Managing Director, International Monetary Fund (IMF), Christine Lagarde has suggested central banks globally to consider issuing digital currency to make transactions more secure.
In a speech given at the Singapore Fintech Festival, the IMF chief argues that a CBBD could satisfy public policy goals, such as financial inclusion, security and consumer protection and enable privacy in payments.
According to her,
“There may be a role for the state to supply money to the digital economy. Pointing out some of the huge advantages of blockchain technology which drives cryptocurrencies, Lagarde said: ”Your payment would be immediate, safe, cheap and potentially semi-anonymous. And central banks would retain a sure footing in payments.”
“Regulations may not be able to fully address these downsides, Lagarde said, but a digital currency could offer a number of advantages, particularly as a backup means of payment. “And it could boost competition by offering a low-cost and efficient alternative — as did its grandfather, the old reliable paper note,” Lagarde said. She added that although the case for virtual currencies “is not universal,” it should be investigated “seriously, carefully and creatively.”
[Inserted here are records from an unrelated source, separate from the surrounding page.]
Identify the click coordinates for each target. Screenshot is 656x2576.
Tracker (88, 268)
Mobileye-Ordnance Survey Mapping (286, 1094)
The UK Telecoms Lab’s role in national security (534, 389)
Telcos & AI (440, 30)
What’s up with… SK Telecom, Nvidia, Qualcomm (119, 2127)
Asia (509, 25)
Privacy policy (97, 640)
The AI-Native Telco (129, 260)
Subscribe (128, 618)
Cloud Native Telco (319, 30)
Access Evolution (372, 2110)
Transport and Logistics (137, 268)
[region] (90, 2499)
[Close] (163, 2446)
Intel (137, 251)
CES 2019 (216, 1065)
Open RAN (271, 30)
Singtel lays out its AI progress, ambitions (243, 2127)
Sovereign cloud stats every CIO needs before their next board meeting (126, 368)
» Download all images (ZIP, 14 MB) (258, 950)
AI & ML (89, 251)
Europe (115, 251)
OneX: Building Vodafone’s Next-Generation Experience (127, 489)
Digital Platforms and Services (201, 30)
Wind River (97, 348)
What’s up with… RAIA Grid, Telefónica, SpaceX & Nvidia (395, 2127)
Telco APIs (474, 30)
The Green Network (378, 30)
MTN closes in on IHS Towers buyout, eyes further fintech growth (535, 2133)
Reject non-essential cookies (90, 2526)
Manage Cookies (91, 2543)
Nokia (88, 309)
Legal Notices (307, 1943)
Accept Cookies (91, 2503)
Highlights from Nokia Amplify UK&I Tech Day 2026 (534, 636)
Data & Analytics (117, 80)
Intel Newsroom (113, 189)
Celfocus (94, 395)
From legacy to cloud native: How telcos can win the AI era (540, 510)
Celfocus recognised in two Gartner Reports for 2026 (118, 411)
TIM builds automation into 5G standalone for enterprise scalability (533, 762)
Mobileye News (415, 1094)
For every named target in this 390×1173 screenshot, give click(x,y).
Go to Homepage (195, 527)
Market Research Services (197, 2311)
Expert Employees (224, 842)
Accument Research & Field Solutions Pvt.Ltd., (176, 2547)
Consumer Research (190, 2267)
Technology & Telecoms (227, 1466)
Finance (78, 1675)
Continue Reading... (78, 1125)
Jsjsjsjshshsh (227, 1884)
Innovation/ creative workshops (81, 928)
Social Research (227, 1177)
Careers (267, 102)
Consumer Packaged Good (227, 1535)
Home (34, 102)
However, regarding the risks posed to the continuing role of commercial banks, Lagarde argues for a partnership approach between central banks and the private sector in such a way that “the central bank focuses on its comparative advantage — back-end settlement — and financial institutions and start-ups are free to focus on what they do best — client interface and innovation. This is public-private partnership at its best.”